SET TASKS:
1. List every flag name beginning with MD_RECOVERY_ that appears in the dm-raid deadlock patch below.
2. Please pick up the dm-raid deadlock patch after its final line and carry it on from there.

--- Start PAGE ---

Hi,
在 2024/02/20 23:30, Xiao Ni 写道:
MD_RECOVERY_WAIT is used by dmraid to delay reshape process by patch
commit 644e2537fdc7 ("dm raid: fix stripe adding reshape deadlock").
Before patch commit f52f5c71f3d4b ("md: fix stopping sync thread")
dmraid stopped sync thread directy by calling md_reap_sync_thread.
After this patch dmraid stops sync thread asynchronously as md does.
This is right. Now the dmraid stop process is like this:
1. raid_postsuspend->md_stop_writes->__md_stop_writes->stop_sync_thread.
stop_sync_thread sets MD_RECOVERY_INTR and wait until MD_RECOVERY_RUNNING
is cleared
2. md_do_sync finds MD_RECOVERY_WAIT is set and return. (This is the
root cause for this deadlock. We hope md_do_sync can set MD_RECOVERY_DONE)
3. md thread calls md_check_recovery (This is the place to reap sync
thread. Because MD_RECOVERY_DONE is not set. md thread can't reap sync
thread)
4. raid_dtr stops/free struct mddev and release dmraid related resources
dmraid only sets MD_RECOVERY_WAIT but doesn't clear it. It needs to clear
this bit when stopping the dmraid before stopping sync thread.
But the deadlock still can happen sometimes even MD_RECOVERY_WAIT is
cleared before stopping sync thread. It's the reason stop_sync_thread only
wakes up task. If the task isn't running, it still needs to wake up sync
thread too.
This deadlock can be reproduced 100% by these commands:
modprobe brd rd_size=34816 rd_nr=5
while [ 1 ]; do
vgcreate test_vg /dev/ram*
lvcreate --type raid5 -L 16M -n test_lv test_vg
lvconvert -y --stripes 4 /dev/test_vg/test_lv
vgremove test_vg -ff
sleep 1
done
Fixes: 644e2537fdc7 ("dm raid: fix stripe adding reshape deadlock")
Fixes: f52f5c71f3d4 ("md: fix stopping sync thread")
Signed-off-by: Xiao Ni <xni@xxxxxxxxxx>
---
drivers/md/dm-raid.c | 2 ++
drivers/md/md.c | 1 +
2 files changed, 3 insertions(+)
diff --git a/drivers/md/dm-raid.c b/drivers/md/dm-raid.c
index eb009d6bb03a..325767c1140f 100644
--- a/drivers/md/dm-raid.c
+++ b/drivers/md/dm-raid.c
@@ -3796,6 +3796,8 @@ static void raid_postsuspend(struct dm_target *ti)

--- End PAGE ---
--- Start INFORMATION PROVIDED ---

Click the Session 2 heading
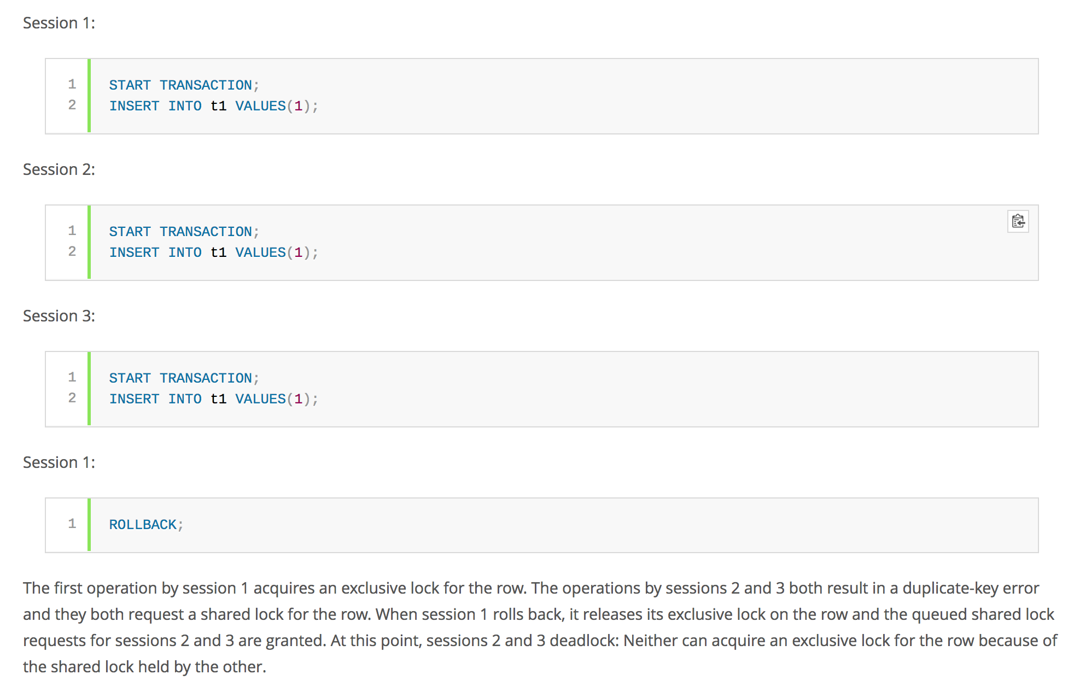The height and width of the screenshot is (692, 1074). point(59,169)
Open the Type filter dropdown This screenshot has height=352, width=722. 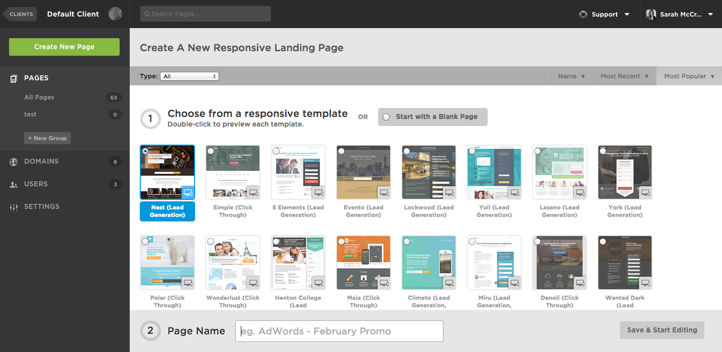coord(190,76)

--- End INFORMATION PROVIDED ---

RESULTS:
1. MD_RECOVERY_WAIT, MD_RECOVERY_INTR, MD_RECOVERY_RUNNING, MD_RECOVERY_DONE

2.
struct raid_set *rs = ti->private;
if (!test_and_set_bit(RT_FLAG_RS_SUSPENDED, &rs->runtime_flags)) {
+ if (test_bit(MD_RECOVERY_WAIT, &rs->md.recovery))
+ clear_bit(MD_RECOVERY_WAIT, &rs->md.recovery);
Notice that 'MD_RECOVERY_WAIT' will never be cleared, hence sync_thread
will never make progress until table reload for dm-raid.
And other than stopping dm-raid, raid_postsuspend() call also be called
by ioctl to suspend dm-raid, hence this change is wrong.
I think we can never clear 'MD_RECOVERY_FROZEN' in this case so that
'MD_RECOVERY_WAIT' can be removed, or use '!MD_RECOVERY_WAIT' as a
condition to register new sync_thread.
Thanks,
Kuai
/* Writes have to be stopped before suspending to avoid deadlocks. */
if (!test_bit(MD_RECOVERY_FROZEN, &rs->md.recovery))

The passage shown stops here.